* **Given exercise**: Count the lines in the listing below that contain the word "Select", and give only that number.

┌─ Raw records

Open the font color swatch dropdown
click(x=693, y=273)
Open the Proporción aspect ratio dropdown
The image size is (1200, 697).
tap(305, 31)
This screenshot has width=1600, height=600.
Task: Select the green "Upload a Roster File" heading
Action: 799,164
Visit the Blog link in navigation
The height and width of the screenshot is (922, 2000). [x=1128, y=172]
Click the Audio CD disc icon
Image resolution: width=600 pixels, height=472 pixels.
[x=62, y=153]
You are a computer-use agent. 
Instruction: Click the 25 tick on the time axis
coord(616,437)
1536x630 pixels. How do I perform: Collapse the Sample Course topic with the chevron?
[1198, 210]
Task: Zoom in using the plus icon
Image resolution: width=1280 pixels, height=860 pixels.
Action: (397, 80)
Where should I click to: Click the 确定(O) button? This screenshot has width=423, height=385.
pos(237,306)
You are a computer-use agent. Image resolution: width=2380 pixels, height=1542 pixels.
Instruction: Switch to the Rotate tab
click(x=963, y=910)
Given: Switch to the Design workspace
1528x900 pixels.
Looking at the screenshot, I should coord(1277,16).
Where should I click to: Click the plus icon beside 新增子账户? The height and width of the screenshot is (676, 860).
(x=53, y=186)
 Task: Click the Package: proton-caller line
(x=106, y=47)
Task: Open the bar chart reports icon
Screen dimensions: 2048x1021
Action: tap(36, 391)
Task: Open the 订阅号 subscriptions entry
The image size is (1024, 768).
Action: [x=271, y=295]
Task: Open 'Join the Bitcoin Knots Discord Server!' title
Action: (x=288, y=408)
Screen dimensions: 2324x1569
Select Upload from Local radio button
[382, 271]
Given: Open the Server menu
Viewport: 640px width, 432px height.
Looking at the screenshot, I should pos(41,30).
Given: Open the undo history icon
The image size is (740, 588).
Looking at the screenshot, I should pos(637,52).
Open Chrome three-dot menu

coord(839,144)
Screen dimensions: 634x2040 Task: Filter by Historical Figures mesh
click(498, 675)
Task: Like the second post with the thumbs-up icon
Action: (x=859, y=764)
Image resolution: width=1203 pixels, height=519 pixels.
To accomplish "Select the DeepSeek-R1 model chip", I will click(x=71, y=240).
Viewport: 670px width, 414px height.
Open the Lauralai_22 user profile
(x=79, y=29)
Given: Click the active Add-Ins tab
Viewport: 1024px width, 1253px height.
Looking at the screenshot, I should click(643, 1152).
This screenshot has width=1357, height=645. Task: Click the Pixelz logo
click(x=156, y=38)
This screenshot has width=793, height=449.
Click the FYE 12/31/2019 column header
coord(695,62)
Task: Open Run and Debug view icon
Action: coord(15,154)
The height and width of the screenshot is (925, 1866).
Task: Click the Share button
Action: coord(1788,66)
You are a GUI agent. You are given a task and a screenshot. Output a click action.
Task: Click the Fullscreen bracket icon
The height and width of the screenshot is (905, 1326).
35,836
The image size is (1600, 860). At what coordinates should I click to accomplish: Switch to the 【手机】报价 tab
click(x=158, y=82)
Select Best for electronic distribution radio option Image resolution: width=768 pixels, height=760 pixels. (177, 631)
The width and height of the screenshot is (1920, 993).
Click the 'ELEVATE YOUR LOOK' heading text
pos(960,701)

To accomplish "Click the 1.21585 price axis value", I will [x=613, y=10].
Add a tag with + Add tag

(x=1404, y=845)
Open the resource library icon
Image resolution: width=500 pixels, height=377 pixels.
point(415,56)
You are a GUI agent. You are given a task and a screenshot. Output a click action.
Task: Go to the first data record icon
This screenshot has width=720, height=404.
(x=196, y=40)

└─

* **Answer to the exercise**: 4